What needs to be done:
Say, as a bare number, how many lines of the listing contain "Focus".

Source material:
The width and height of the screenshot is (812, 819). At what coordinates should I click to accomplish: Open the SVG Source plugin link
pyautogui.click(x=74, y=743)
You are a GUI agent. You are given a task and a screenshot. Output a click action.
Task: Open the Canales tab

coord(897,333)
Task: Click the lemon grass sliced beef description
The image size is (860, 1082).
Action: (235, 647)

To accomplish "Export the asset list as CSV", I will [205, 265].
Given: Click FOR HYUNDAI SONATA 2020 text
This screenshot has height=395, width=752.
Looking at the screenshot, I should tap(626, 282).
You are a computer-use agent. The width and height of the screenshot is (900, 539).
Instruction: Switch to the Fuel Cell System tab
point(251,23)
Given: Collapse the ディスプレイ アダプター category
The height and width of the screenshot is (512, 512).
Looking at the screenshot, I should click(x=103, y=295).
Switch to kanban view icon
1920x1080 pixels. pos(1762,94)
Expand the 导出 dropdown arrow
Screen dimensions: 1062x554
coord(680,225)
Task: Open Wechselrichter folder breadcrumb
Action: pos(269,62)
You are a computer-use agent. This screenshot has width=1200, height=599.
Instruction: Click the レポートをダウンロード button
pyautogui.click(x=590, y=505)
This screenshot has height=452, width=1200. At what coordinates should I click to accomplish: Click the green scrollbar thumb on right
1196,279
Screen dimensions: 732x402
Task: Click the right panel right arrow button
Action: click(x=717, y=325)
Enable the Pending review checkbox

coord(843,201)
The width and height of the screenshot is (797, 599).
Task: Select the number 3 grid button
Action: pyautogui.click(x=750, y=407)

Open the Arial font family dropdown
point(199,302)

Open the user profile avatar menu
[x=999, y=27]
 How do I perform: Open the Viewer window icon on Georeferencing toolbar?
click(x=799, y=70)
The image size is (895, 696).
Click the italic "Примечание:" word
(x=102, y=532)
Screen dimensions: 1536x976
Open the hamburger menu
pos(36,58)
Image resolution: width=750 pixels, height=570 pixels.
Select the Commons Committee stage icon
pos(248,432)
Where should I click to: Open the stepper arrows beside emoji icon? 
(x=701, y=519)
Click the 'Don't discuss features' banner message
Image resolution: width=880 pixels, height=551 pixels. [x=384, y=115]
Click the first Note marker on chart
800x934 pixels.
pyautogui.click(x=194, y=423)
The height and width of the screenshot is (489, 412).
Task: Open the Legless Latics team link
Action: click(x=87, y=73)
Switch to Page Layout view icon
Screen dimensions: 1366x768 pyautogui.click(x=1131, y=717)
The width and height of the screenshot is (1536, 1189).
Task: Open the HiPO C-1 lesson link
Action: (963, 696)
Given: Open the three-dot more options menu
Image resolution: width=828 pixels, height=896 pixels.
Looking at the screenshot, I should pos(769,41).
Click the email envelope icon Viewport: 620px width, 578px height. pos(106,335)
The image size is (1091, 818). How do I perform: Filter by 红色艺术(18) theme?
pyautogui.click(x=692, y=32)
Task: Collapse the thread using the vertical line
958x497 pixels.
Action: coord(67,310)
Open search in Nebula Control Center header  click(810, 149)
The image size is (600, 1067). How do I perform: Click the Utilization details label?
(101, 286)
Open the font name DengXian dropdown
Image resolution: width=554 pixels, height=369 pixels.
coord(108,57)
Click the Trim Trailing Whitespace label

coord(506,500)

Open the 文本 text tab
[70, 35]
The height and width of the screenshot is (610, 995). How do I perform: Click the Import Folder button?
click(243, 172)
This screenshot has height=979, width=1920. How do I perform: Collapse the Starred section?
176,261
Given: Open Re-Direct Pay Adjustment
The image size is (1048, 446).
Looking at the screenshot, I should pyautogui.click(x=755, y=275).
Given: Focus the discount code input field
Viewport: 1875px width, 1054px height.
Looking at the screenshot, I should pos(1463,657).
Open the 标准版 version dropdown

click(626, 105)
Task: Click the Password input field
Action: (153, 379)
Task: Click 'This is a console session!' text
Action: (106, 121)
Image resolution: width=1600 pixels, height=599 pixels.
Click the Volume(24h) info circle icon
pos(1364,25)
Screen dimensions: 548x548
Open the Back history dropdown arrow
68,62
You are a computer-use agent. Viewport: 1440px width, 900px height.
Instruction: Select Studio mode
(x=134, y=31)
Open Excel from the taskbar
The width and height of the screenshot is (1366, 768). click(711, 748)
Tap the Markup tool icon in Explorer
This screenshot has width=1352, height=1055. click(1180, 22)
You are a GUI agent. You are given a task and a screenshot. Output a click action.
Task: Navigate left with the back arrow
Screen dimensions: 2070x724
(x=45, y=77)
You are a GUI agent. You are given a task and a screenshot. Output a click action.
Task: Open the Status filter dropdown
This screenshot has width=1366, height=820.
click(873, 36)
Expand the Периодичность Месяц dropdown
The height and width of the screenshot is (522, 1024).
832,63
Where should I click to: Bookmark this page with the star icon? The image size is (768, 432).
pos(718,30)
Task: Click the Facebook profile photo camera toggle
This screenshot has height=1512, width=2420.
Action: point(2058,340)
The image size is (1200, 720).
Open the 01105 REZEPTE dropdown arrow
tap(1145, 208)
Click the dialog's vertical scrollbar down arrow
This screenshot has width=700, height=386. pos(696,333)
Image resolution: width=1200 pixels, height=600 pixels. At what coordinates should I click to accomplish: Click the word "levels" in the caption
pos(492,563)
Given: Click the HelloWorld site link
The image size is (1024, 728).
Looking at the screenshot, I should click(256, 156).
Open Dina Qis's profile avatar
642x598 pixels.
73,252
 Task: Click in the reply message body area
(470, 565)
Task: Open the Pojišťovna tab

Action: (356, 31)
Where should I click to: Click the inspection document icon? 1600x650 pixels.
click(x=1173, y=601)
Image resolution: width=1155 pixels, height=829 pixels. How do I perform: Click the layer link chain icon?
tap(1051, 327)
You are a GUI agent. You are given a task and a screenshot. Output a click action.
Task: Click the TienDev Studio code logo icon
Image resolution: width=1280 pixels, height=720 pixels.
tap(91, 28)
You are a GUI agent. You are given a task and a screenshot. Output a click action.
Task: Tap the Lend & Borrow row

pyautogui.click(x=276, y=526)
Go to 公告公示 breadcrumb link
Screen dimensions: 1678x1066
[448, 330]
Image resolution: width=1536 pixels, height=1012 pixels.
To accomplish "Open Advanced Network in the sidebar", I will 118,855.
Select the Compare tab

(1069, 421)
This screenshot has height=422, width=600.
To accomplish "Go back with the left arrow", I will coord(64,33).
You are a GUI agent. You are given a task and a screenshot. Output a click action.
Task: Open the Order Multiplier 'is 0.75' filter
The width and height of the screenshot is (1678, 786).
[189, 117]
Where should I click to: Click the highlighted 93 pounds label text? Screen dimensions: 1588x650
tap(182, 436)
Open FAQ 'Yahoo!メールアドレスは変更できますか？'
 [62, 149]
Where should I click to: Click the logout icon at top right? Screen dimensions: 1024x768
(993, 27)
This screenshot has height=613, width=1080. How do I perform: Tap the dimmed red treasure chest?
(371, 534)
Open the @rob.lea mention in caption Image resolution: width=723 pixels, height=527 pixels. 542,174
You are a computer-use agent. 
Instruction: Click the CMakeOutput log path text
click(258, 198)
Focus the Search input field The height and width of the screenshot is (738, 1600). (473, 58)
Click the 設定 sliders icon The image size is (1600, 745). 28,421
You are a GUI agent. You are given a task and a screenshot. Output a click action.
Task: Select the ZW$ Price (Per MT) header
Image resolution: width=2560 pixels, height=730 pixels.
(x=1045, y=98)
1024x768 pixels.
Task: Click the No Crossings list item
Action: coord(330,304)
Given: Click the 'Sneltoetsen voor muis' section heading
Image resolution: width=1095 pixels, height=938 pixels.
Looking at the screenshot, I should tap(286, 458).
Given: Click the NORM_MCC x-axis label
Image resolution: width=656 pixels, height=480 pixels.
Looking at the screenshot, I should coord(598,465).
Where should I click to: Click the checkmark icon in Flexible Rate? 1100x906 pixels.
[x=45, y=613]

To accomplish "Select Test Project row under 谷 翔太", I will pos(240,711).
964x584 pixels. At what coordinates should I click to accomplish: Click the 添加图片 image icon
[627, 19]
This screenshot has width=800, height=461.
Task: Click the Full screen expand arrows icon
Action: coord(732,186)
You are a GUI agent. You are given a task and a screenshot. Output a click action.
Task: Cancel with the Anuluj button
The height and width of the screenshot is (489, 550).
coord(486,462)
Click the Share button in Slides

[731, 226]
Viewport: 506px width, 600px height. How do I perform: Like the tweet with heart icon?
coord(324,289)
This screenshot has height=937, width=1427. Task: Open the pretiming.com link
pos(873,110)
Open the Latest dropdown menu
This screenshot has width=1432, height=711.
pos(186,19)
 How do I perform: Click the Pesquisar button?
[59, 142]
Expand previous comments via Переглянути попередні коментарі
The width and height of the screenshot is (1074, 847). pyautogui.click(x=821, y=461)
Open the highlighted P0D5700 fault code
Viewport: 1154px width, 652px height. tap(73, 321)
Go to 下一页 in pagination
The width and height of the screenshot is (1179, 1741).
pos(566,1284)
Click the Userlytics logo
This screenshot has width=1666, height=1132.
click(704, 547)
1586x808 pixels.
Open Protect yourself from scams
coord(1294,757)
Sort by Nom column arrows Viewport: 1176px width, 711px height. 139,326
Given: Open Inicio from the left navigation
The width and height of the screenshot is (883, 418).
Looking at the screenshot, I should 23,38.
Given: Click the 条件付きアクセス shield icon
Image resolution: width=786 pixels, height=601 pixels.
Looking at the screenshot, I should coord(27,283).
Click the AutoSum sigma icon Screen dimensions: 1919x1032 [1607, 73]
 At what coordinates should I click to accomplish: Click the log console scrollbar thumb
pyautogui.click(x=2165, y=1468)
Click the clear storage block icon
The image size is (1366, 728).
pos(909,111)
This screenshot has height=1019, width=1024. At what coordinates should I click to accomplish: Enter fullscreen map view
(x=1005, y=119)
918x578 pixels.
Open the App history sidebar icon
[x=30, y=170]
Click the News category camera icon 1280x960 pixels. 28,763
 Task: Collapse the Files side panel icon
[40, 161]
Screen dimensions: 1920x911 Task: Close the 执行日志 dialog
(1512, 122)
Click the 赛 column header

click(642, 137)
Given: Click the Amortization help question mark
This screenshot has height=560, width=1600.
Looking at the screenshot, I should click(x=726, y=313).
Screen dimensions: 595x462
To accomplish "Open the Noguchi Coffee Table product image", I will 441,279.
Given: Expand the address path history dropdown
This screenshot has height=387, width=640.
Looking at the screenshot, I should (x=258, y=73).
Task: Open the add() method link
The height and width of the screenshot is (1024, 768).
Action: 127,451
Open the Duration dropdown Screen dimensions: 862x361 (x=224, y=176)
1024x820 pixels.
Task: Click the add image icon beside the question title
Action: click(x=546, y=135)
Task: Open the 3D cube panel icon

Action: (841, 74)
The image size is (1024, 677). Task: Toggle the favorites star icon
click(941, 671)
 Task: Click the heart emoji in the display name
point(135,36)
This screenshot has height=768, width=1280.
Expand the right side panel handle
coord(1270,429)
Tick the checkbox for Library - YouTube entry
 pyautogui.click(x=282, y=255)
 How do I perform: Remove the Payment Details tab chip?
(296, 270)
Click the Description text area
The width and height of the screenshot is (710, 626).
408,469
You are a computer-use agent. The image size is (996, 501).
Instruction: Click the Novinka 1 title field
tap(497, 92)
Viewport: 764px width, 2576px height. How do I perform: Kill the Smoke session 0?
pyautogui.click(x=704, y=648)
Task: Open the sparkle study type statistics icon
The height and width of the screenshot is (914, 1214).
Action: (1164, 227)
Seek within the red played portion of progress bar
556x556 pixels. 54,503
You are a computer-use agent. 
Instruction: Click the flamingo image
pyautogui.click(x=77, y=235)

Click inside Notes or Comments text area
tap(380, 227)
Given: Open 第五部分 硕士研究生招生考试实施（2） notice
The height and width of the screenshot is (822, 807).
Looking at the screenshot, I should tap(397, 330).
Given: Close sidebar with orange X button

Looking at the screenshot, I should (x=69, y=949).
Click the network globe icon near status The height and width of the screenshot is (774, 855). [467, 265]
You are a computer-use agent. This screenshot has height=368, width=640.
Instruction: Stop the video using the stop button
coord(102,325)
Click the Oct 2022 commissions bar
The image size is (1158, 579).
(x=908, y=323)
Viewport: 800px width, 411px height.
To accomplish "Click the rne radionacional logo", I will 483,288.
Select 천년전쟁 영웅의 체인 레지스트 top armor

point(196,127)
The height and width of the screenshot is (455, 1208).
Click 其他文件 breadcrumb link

Answer:
2